Una vergogna. Senza se e senza ma. Le foto dei muri imbrattati a Firenze in occasione della partita contro la Juventus hanno fatto il giro del mondo e sono state stigmatizzate da tutti. Come è naturale che sia, visto che le scritte erano profondamente offensive della memoria di Gaetano Scirea e delle persone scomparse nel disastro dell’Heysel del 1985. Ancora una volta si è persa la dimensione della rivalità, quella accesa ma anche rispettosa dell’avversario.
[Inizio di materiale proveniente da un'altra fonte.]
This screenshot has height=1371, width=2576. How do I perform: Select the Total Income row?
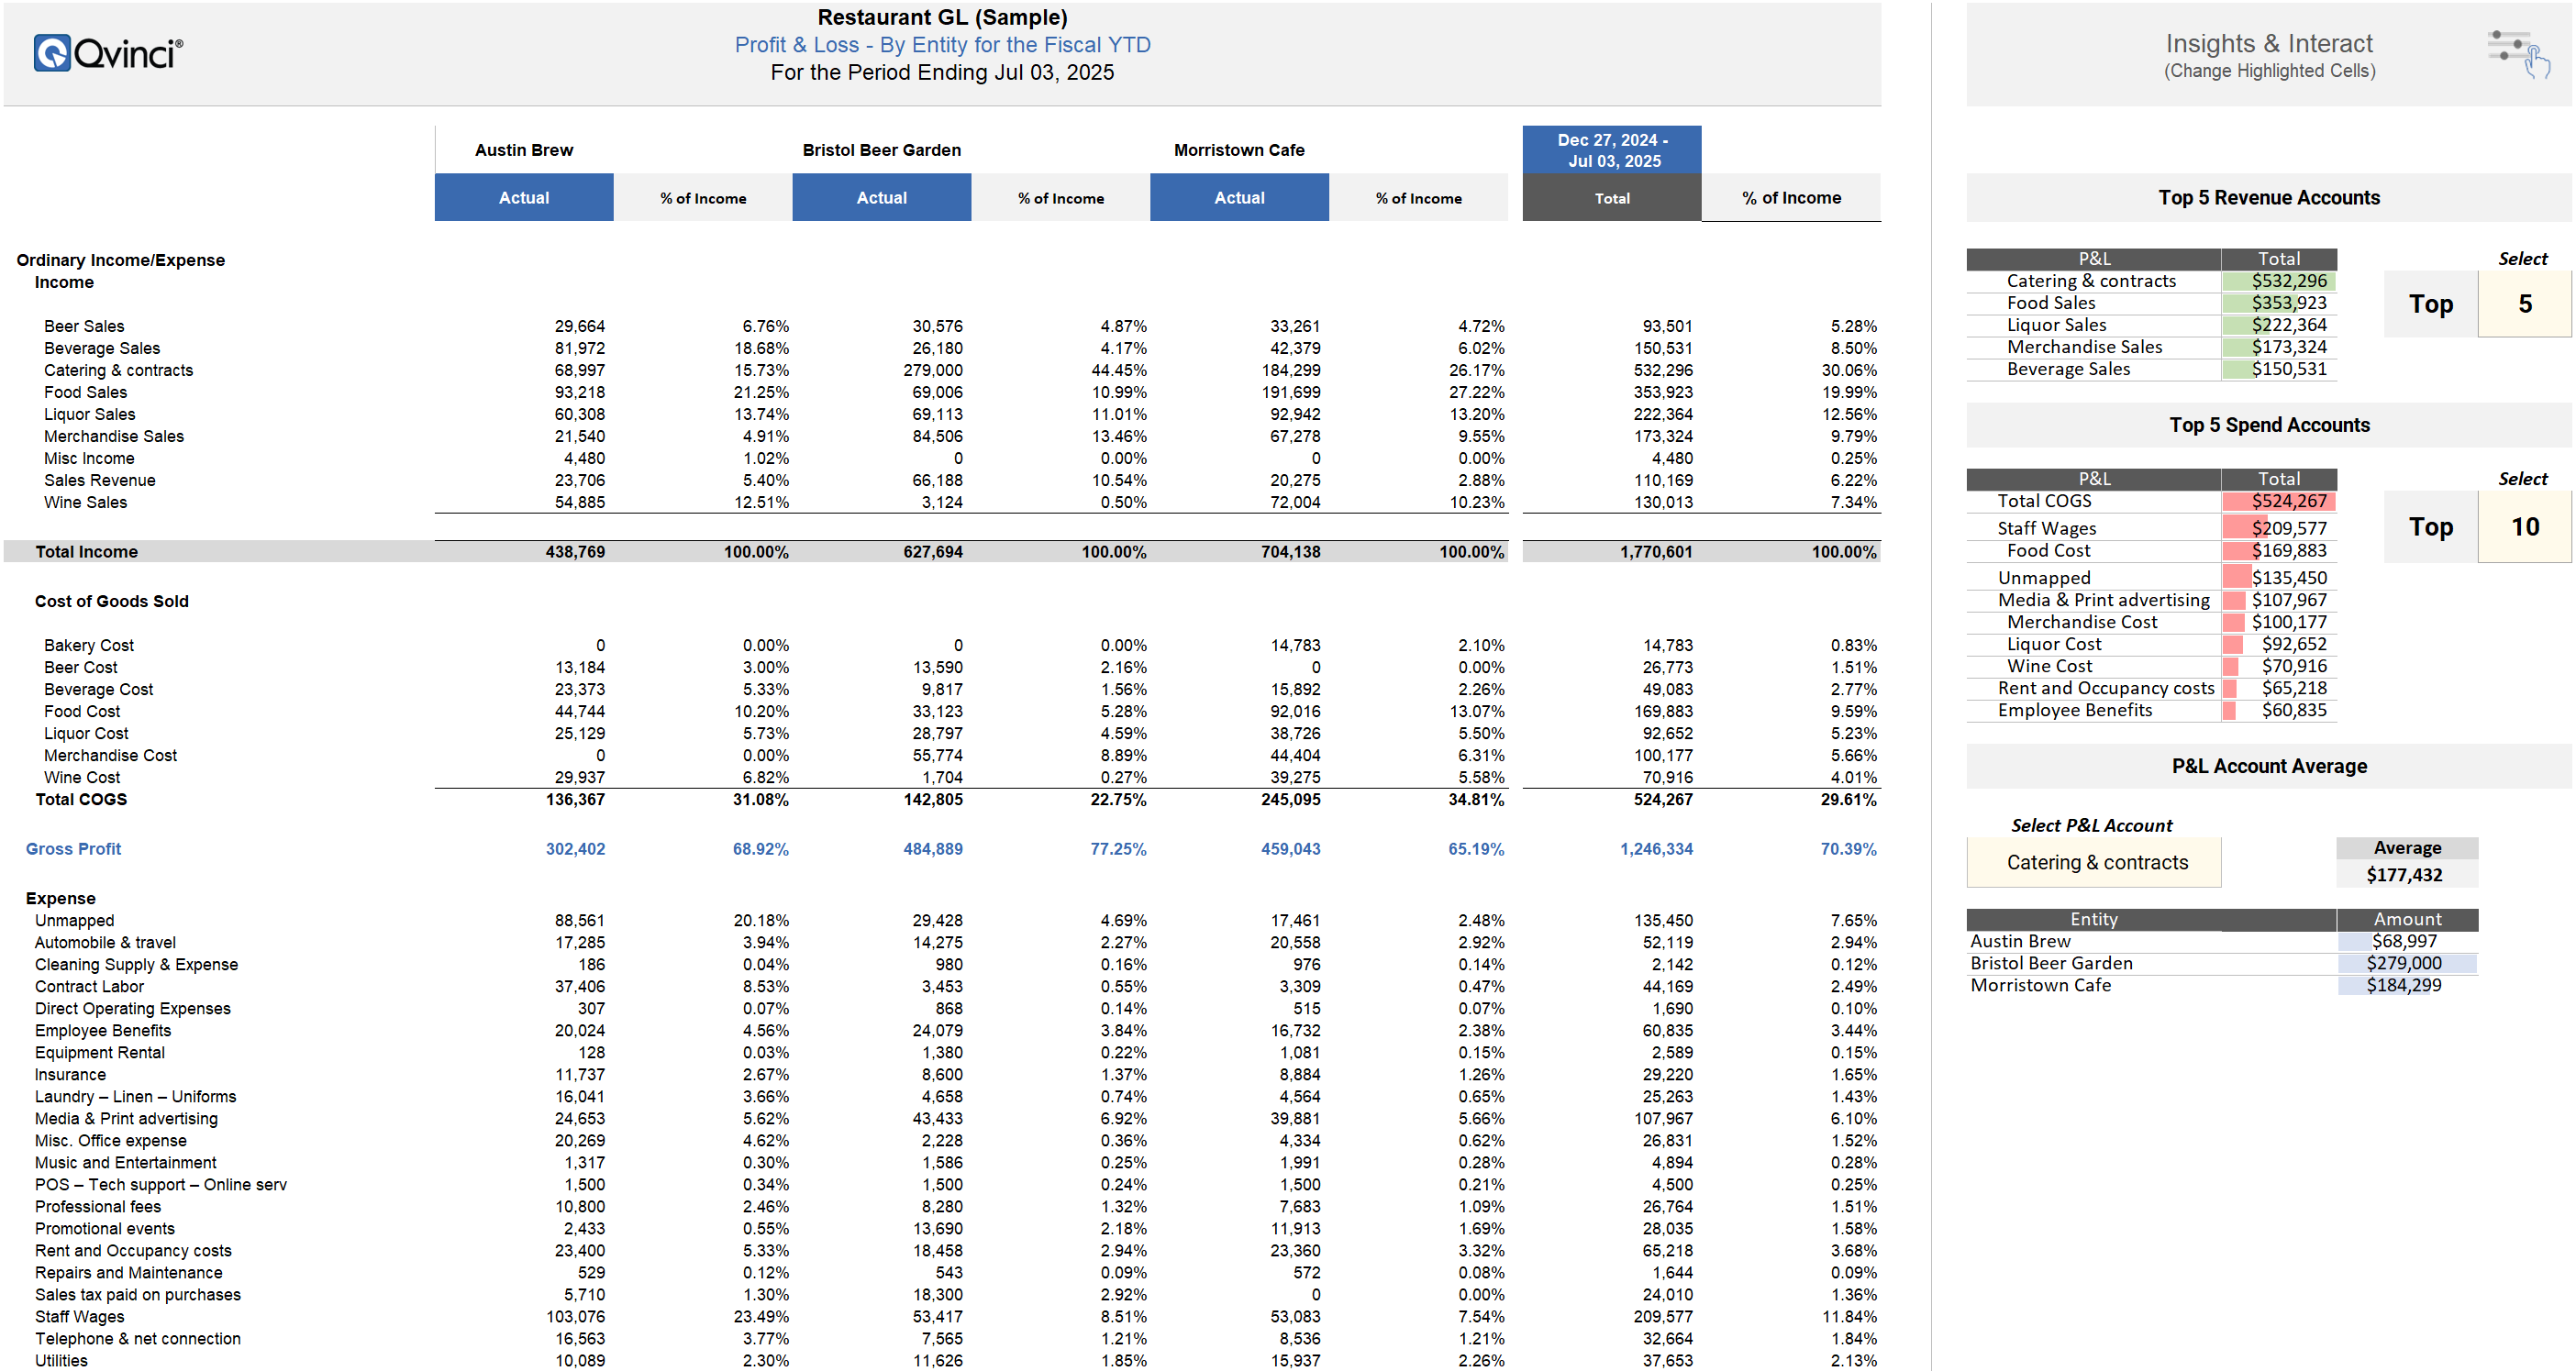[x=87, y=552]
Perché si può essere “nemici” in campo o sulle tribune, ma mai si deve scadere nell’antagonismo becero e vigliacco.
Si sono levati cori di scuse nei confronti della famiglia Scirea e della Juventus che, nella persona di capitan Chiellini, aveva lasciato un mazzo di fiori sotto la Curva Fiesole per omaggiare il povero Davide Astori. Anche da parte della città di Firenze, con il sindaco Nardella che ha voluto precisare che chi ha compiuto il gesto è un nemico, non un tifoso della Fiorentina. E che quel murale non qualifica un’intera tifoseria. Tutto giusto, le scuse non sono mai sbagliate. E indubbiamente le scritte sono opera di un paio di cerebrolesi, non di tutta la Curva. Ma ai fatti devono seguire i comportamenti. Perché altrimenti sono solo parole gettate in aria, che il vento prende e si porta via. Non è infatti la prima volta che l’Heysel viene utilizzato come offesa nei confronti della Juventus, con i continui richiami al “-39” e i cori che, stavolta dentro lo stadio, inneggiano al Liverpool e alla strage dell’85.
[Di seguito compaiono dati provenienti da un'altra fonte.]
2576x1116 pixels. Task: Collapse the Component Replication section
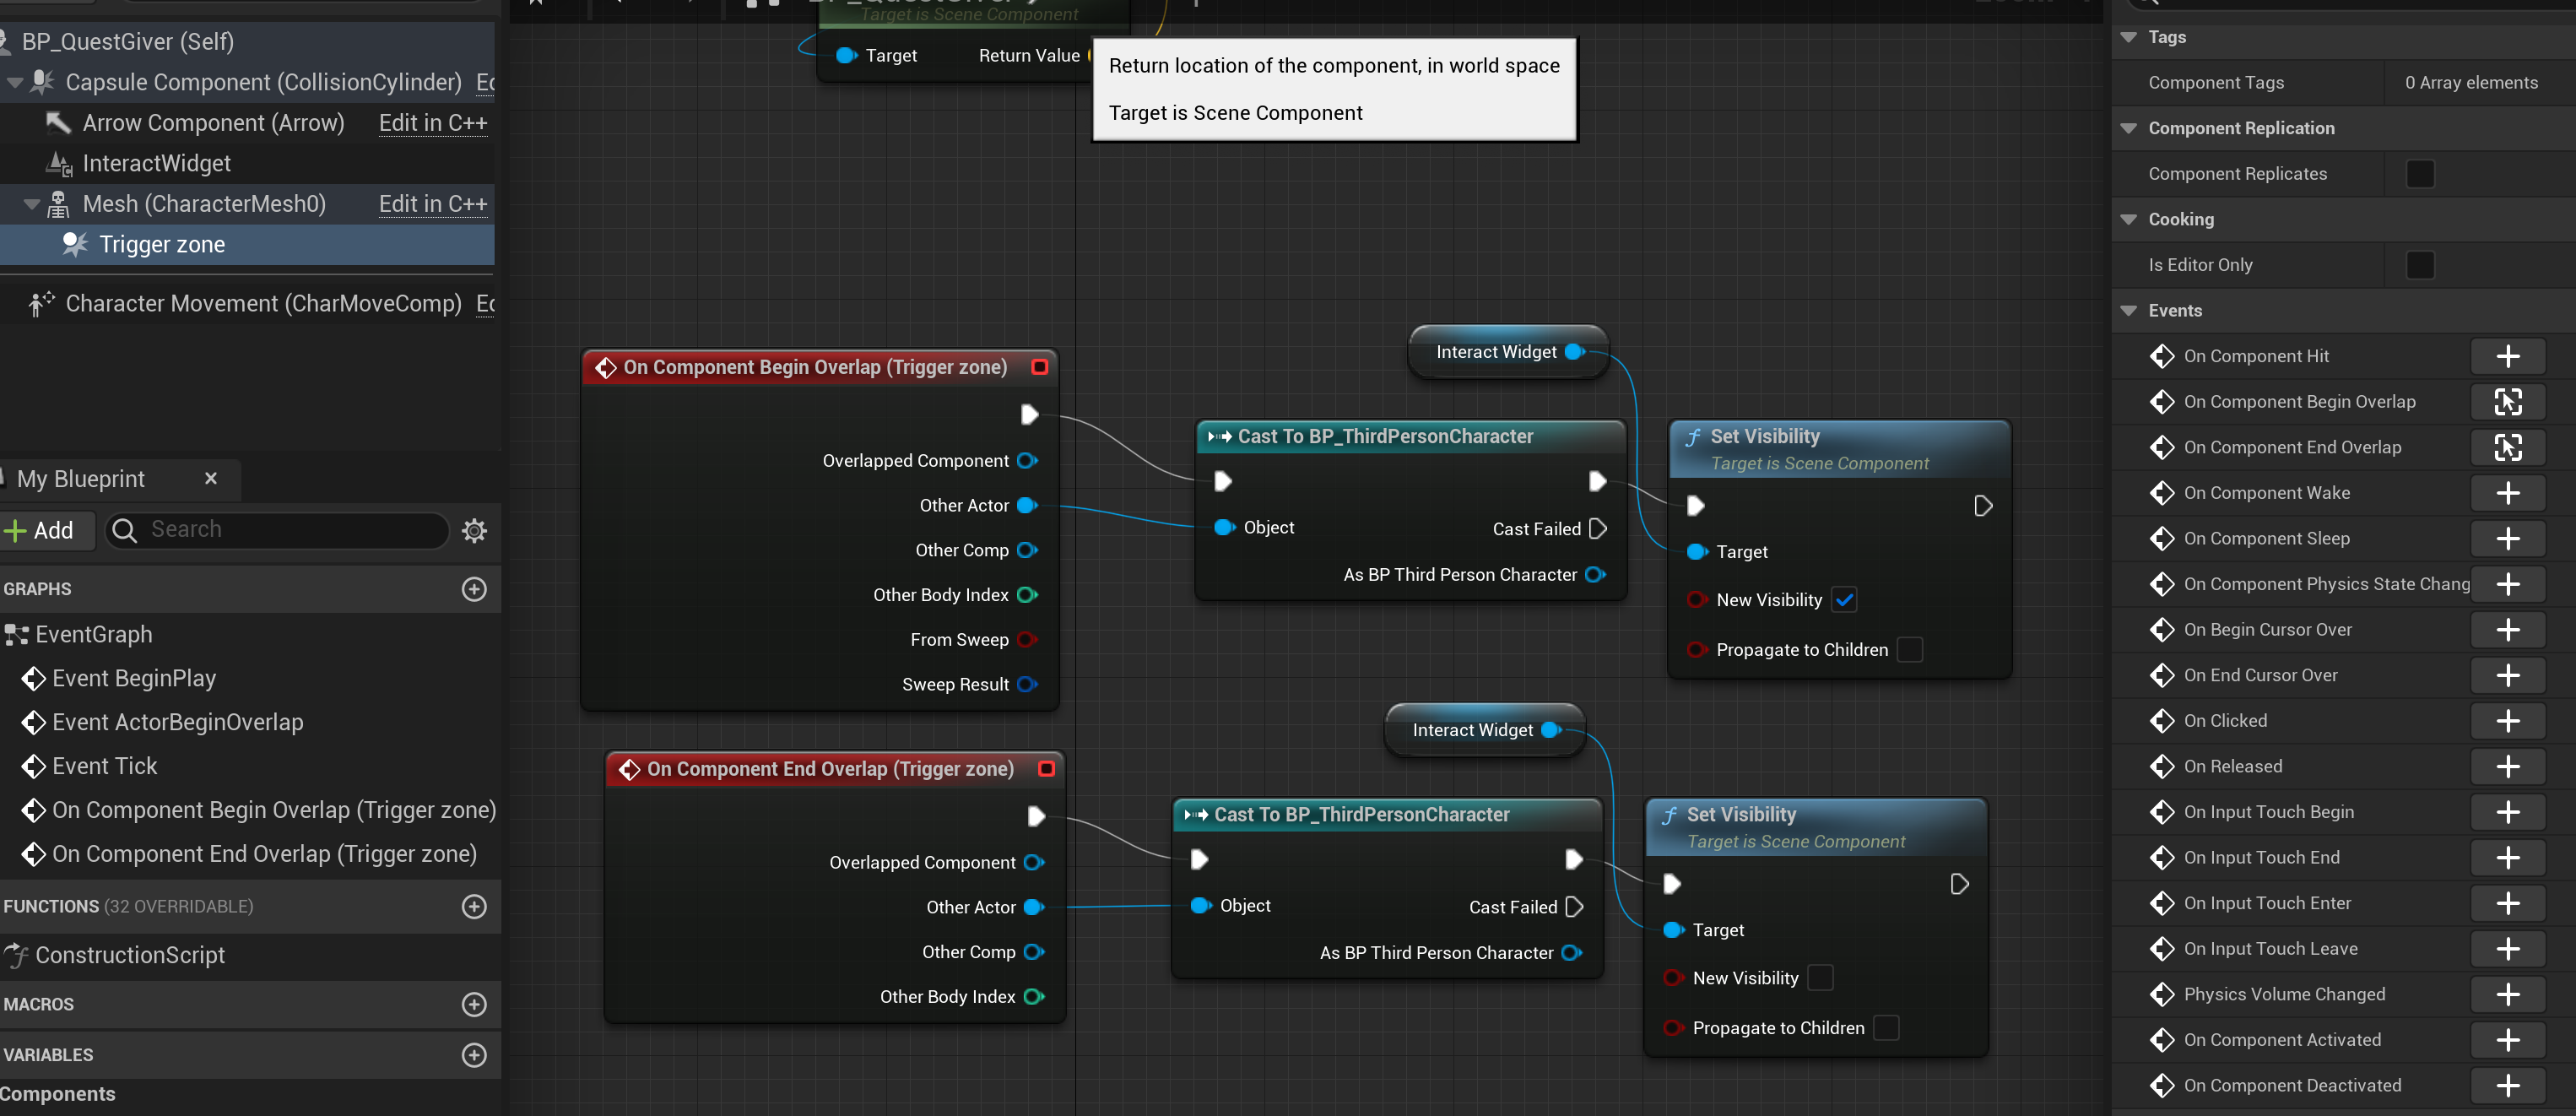point(2128,128)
Ma chi è senza peccato scagli la prima pietra. Gli stessi tifosi della Juventus, che ieri si sono indignati giustamente, sono stati al centro delle polemiche per una serie di striscioni nei confronti della tragedia di Superga. Nel 2014, in occasione del derby contro il Torino, vennero esposte scritte come “Quando volo penso al Toro” e “Solo uno schianto”. La Juventus pagò 25.000 euro di multa a anche allora ci furono le scuse e gli smarcamenti della società, con il presidente Andrea Agnelli che twittò “No agli striscioni canaglia”. E ancora prima, nel 2013, contro la stessa Fiorentina, spuntò lo striscione “Prima l’Arno, poi il mostro, oggi noi per sterminare la vostra lurida razza”, con chiare allusioni all’alluvione che nel 1966 devastò Firenze e alla serie di omicidi compiuti dal Mostro di Firenze.
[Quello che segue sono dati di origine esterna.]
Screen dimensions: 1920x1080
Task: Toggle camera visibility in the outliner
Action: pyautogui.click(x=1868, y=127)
Qui non siamo di fronte a un problema che affligge una sola tifoseria. Sarebbe anche più semplice da estirpare, se fosse così. Invece è un problema generalizzato, che ha radici ben profonde e che coinvolge tantissimi tifosi. Perché inneggiare a una tragedia per sfottere l’avversario? Perché scadere nell’insulto più ignobile, quello di prendersela con i morti, per giunta innocenti? Una spiegazione logica non c’è. D’altronde, in questi comportamenti, non c’è nulla di logico. Se la coscienza contasse ancora qualcosa, certi striscioni non verrebbero nemmeno esposti e certi cori nemmeno intonati. Come dicevamo sopra, devono cambiare i comportamenti. Radicalmente. Perché dopo le scuse vanno bene, ma se servono solamente a “pararti il sedere” e ad evitare conseguenze, allora non hanno nessun valore.